But, the semantics are as if looked at a byte at a time.
From: MitchAlsup on
On Jul 6, 8:07 am, Frank Kotler <fbkot...(a)nospicedham.myfairpoint.net>
wrote:
> Nimai wrote:
> > I'm learning to program in straight machine code, and I just finished
> > reading the Intel manuals.
>
> > I have a burning question that the books haven't answered, maybe I'm
> > just stupid and I missed it.
>
> > If I do a JMP to a bunch of garbled data, how does the prefetching
> > process know where the "instruction boundaries" are?  Where will EIP
> > be when the inevitable invalid opcode exception is triggered?

The EIP will point to the first instruction that has detectable
garbage. The key word, here, is detectable, as so very many byte
sequences are legal (if not very useable) opcodes.

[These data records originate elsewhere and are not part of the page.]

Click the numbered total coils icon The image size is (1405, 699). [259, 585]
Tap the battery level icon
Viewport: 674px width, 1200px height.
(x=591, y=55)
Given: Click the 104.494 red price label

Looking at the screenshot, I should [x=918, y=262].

> > In other words, if the instructions are garbage, how much garbage is
> > taken in?  What are the rules?

It is wise to assume that at least 3 cache lines of garbage are
fetched before garbage is decoded.

> > My guess is, each possible opcode byte has something like a lookup
> > table entry, and after parsing a byte, the prefetcher either adds
> > another byte to the instruction, adds a modr/m byte to the instruction
> > and grabs displacement and immediate bytes, or ends the instruction
> > and sends it to the pipeline.  This is entirely based on inference, I
> > can't find anything in the manuals to confirm or deny this.
>
> > Whatever process it uses, it MUST be entirely deterministic, or code
> > can't be.  So where is it documented?

It ends up different on different architectures.

But your logic is sound, you are just not thinking in parallel. What
generally happens is that at least 4 bytes are fully decoded in to 256
signals per byte. Then various logic condenses the 256 signals (times
the number of bytes) to 50-ish, expecially fereting out prefixes (with
respect to operating mode). Then another layer of logic identifies the
major opcode byte. And the rest is simply a cascade of multiplexers.
One end result of all ths multiplexing is the start pointer for the
next instruction.

The major opcode byte specifies whether there are opcode bits in the
minor opcode byte (if present) and modr/m and SIB encodings. Knowing
if a minor, modr/m, or SIB is present and whether an immediate is
present gives you all that is necessary (prior to SSE4) to detrmine
the subsequent instruction boundary.

Bad opcodes are generally about another whole pipe stage down the pipe
from instruction parsing. There is no reason to clutter up a hard
problem with an intractable problem in a gate limited and fanlimited
pipestage. You still have at least 5 pipe stages before any damage is
done to machine state. Plenty of time to stumble accorss the myriad of
subtle invalid opcodes due to improper use of modr/m or SIBs or prefix
violations. And NO reason to get cute and try to do them earlier.

{I happen to know how to do this in 12 gate delays from RAW bytes and
3 instructions at a time in 8 gates with end pointer bits.}

All of this is also dependent on some sequencing decisions made in the
pipeline.

Mitch